Even data protection law, especially the General Data Protection Regulation (GDPR), can result in IT security obligations, because there is often also a data breach subject to GDPR regulatory obligations in the event of a cyberattack. Article 32 of the GDPR sets minimum requirements for IT security based on the ‘state of the art’, implementation costs, nature, scope, circumstances and purposes of the processing, different likelihood of occurrence and severity of the risk. The same applies to Article 24 and 25 GDPR. However, the regulations here have the protective purpose of ensuring that personal data are protected by IT.

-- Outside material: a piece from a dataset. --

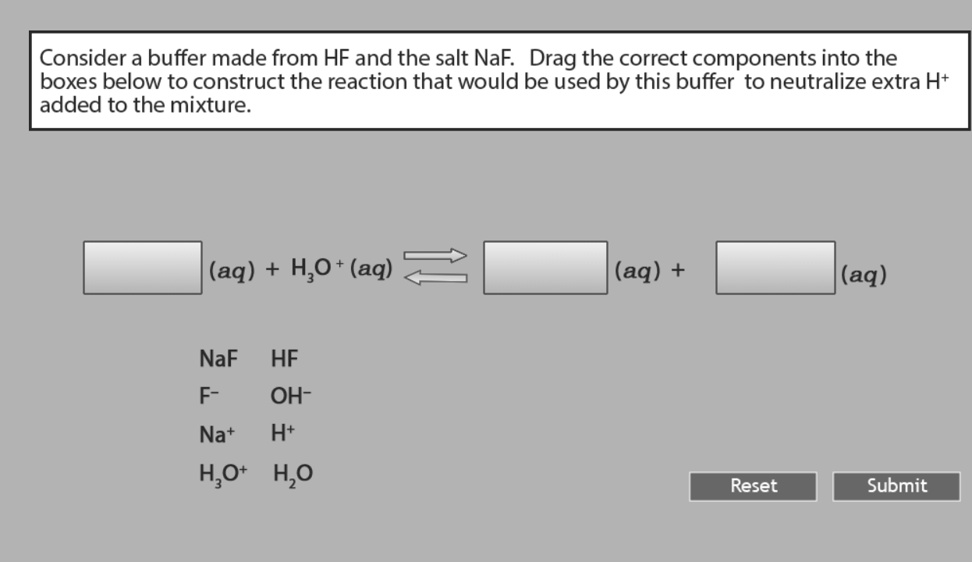Screen dimensions: 972x562
Task: Select the HF draggable component
Action: point(286,359)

Moreover, IT security obligations can also arise from general laws that do not originally relate to IT security. Rather, they arise indirectly, for example from due diligence obligations or due to the specific contract design. For instance, in the area of commercial and company law, some corporate bodies face due diligence obligations, which also include ensuring a level of IT security (s(2) Stock Corporation Act, s45 Limited Liability Companies Act). IT security measures can also represent performance obligations in contracts based on mutual (explicit or implicit) agreements, the non-fulfilment of which results in liability of the breaching party.
Cyber security law in Germany is complex. Companies can be subject to many preventive security obligations, depending on the nature of their business and their field of activity. In the event of a cyberattack, various additional regulations come into play. Companies must be aware of this interplay and know exactly which regulations affect them and which obligations they must comply with and implement. Within light of advancing digitalisation, increasing regulatory advancements are noticeable. In the future, IT security is therefore likely to become even more regulated. The latest legislative decisions indicate: ‘security by design’ may become a basic requirement for products in the future.